▶ _Directions for this task_
No pictures go into the output, which should consist only of the lines from the first line of the data through the line with "Given: Click the GitHub icon in header", copied exactly.

▶ _Stored data_
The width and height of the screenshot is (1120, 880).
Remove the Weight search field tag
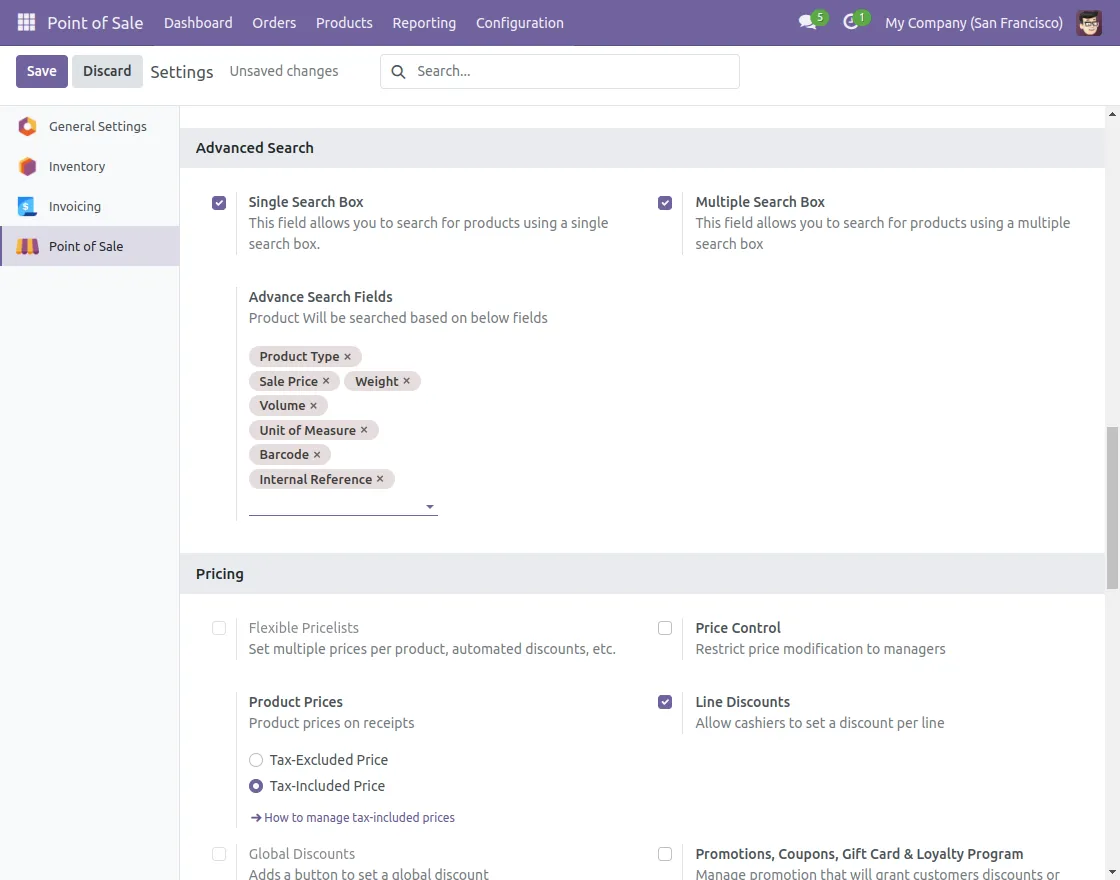[407, 382]
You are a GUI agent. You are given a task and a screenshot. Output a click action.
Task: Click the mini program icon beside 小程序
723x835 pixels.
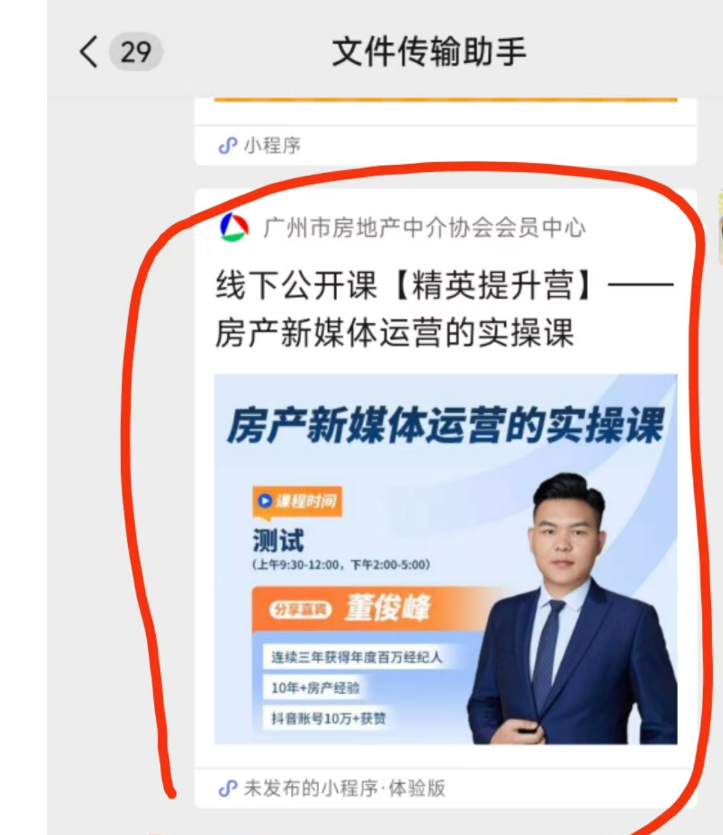click(228, 145)
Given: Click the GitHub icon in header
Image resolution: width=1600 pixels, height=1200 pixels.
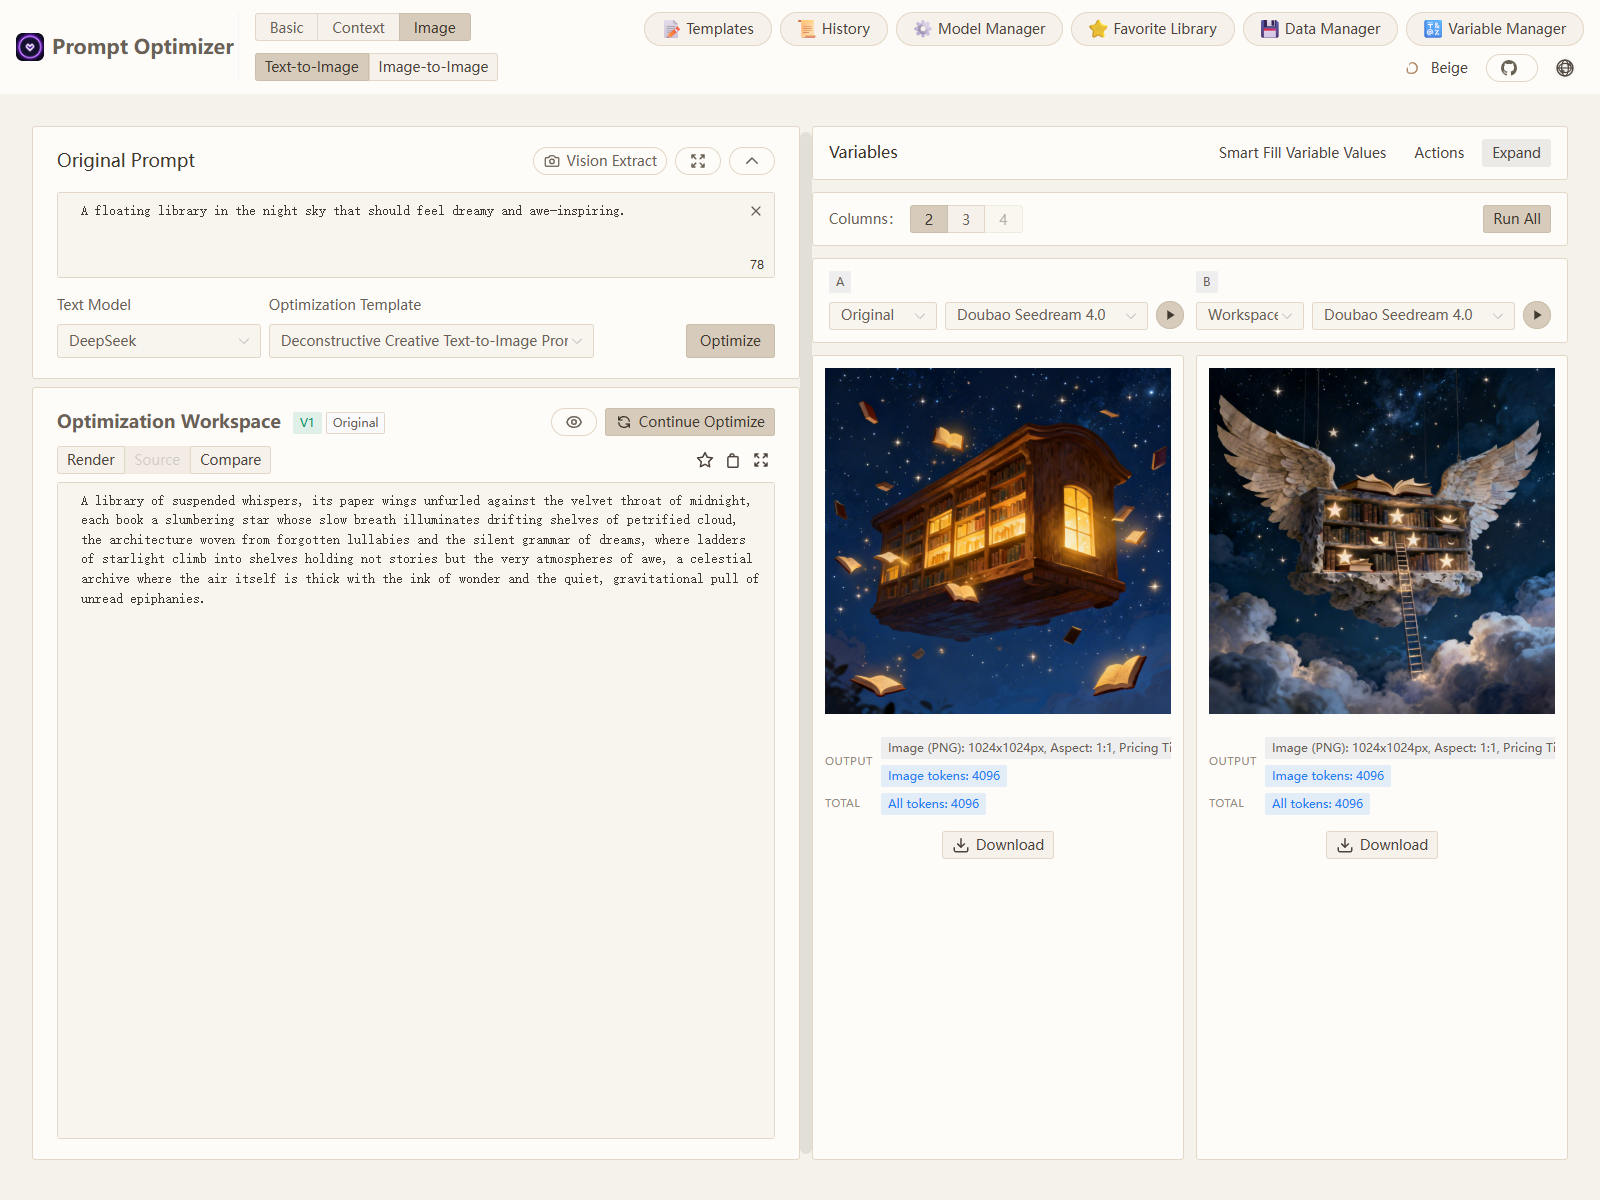Looking at the screenshot, I should coord(1510,68).
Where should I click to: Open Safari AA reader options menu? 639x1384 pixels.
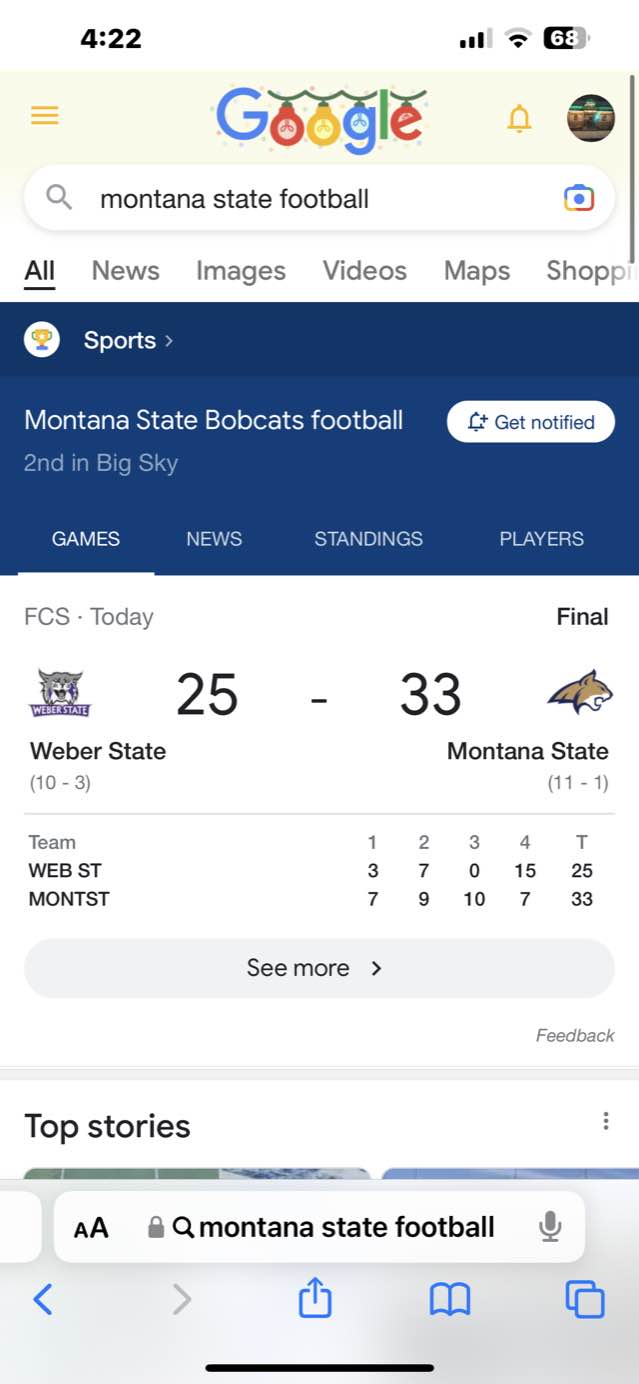tap(91, 1227)
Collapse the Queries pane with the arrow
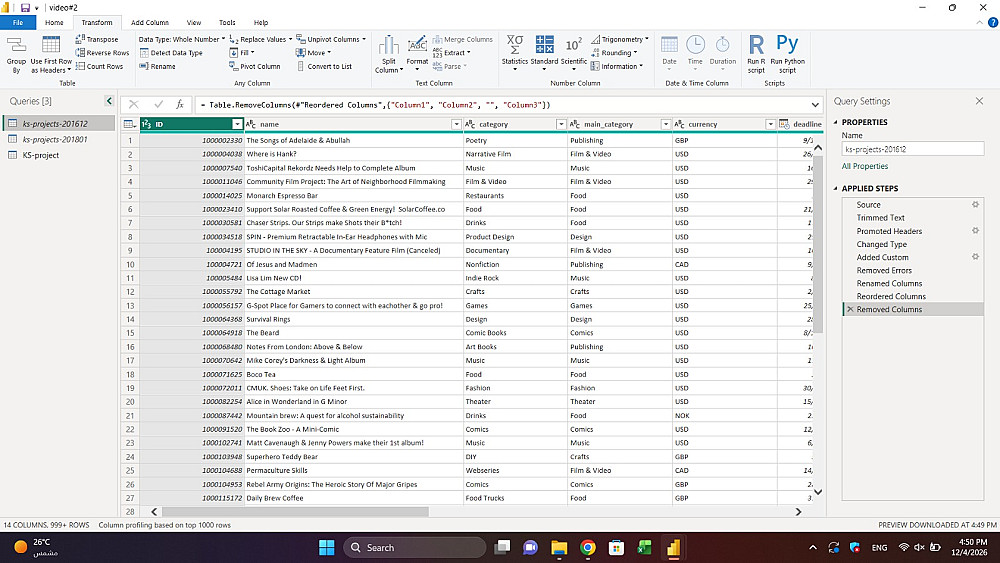 (x=109, y=101)
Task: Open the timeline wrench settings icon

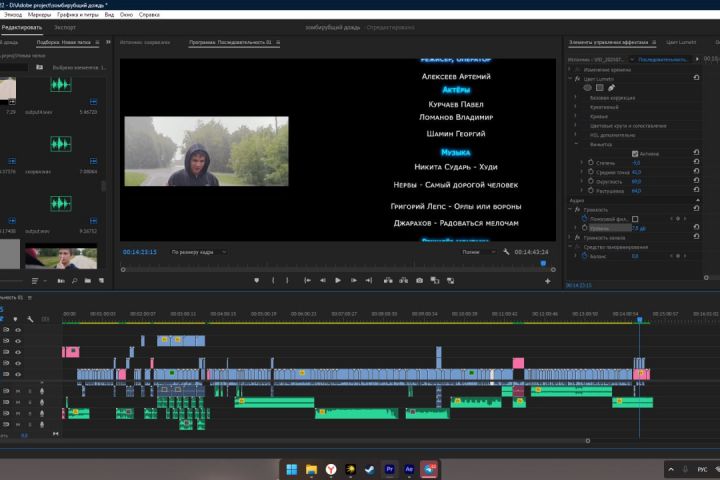Action: pyautogui.click(x=31, y=320)
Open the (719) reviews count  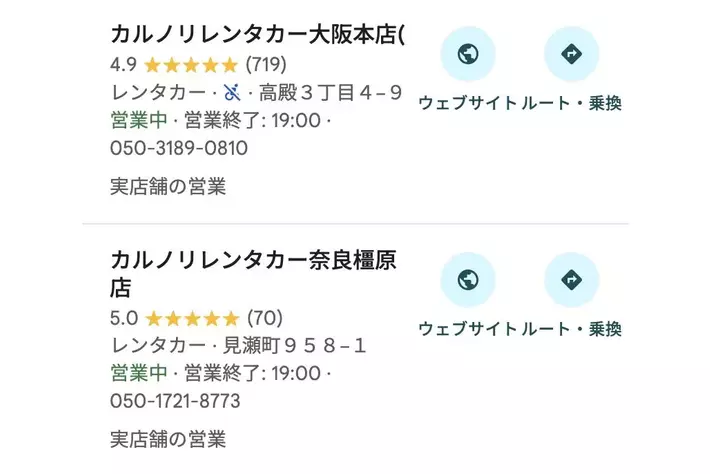click(x=266, y=65)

▶ _Solution to this exercise_
The width and height of the screenshot is (1120, 880).
Remove the Weight search field tag
[407, 382]
You are a GUI agent. You are given a task and a screenshot. Output a click action.
Task: Click the mini program icon beside 小程序
723x835 pixels.
click(228, 145)
Given: Click the GitHub icon in header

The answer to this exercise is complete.